For let the circle ABCDE be circumscribed about the pentagon ABCDE. [IV. 14]
Then, since the two straight lines EA, AB are equal to the two AB, BC, and they contain equal angles,
therefore the base BE is equal to the base AC, the triangle ABE is equal to the triangle ABC,
and the remaining angles will be equal to the remaining angles respectively, namely those which the equal sides subtend. [I. 4]
Therefore the angle BAC is equal to the angle ABE;
therefore the angle AHE is double of the angle BAH. [I. 32]
But the angle EAC is also double of the angle BAC,
inasmuch as the circumference EDC is also double of the circumference CB; [III. 28, VI. 33]
therefore the angle HAE is equal to the angle AHE;
hence the straight line HE is also equal to EA, that is, to AB. [I. 6]
And, since the straight line BA is equal to AE, the angle ABE is also equal to the angle AEB. [I. 5]
But the angle ABE was proved equal to the angle BAH;
therefore the angle BEA is also equal to the angle BAH.

DATA SHOWN:
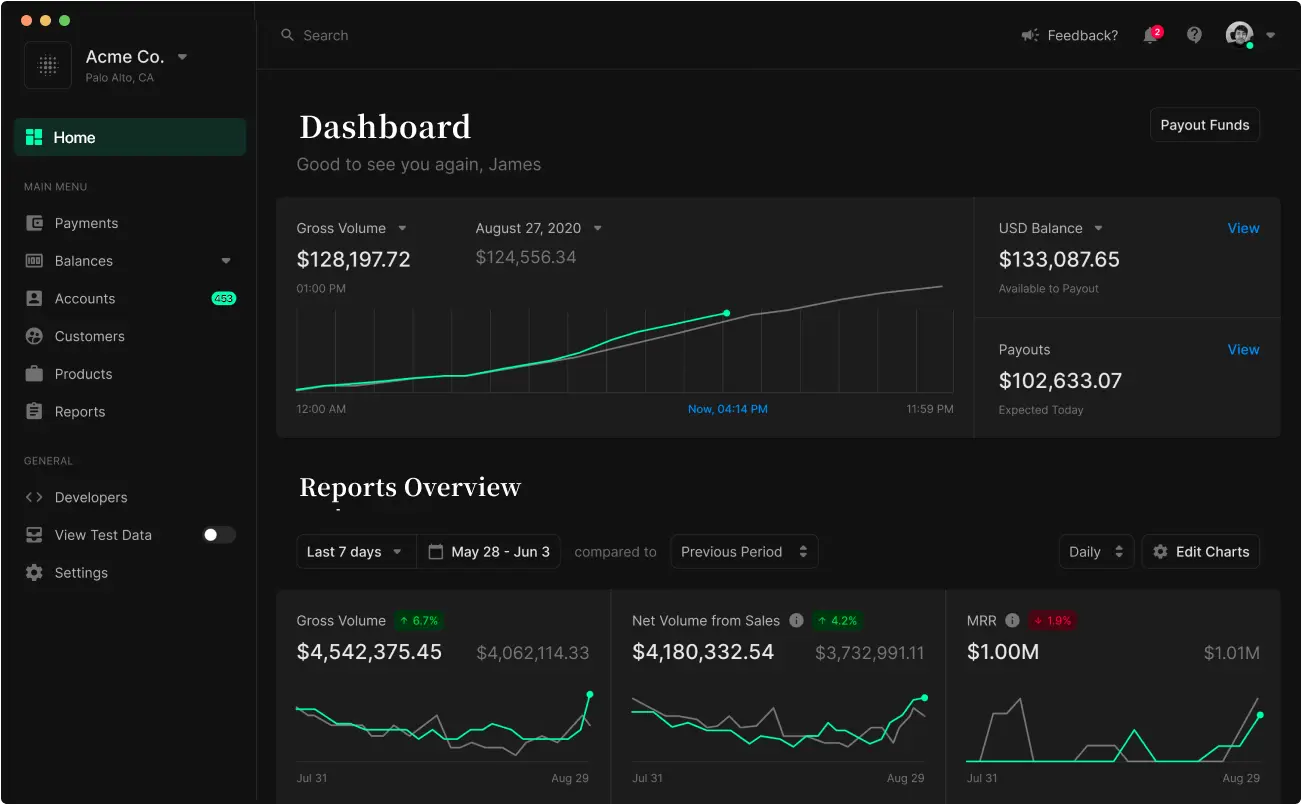Viewport: 1302px width, 805px height.
Task: Click the Developers code icon
Action: [x=34, y=497]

AIM: Could you carry on the pentagon proof above, picking up right after its last line?

WRITTEN RESPONSE:
And the angle ABE is common to the two triangles ABE and ABH;
therefore the remaining angle BAE is equal to the remaining angle AHB; [I. 32]
therefore the triangle ABE is equiangular with the triangle ABH;
therefore, proportionally, as EB is to BA, so is AB to BH. [VI. 4]
But BA is equal to EH;
therefore, as BE is to EH, so is EH to HB.
And BE is greater than EH;
therefore EH is also greater than HB. [V. 14]
Therefore BE has been cut in extreme and mean ratio at H, and the greater segment HE is equal to the side of the pentagon.
Similarly we can prove that AC has also been cut in extreme and mean ratio at H, and its greater segment CH is equal to the side of the pentagon.
Q. E. D.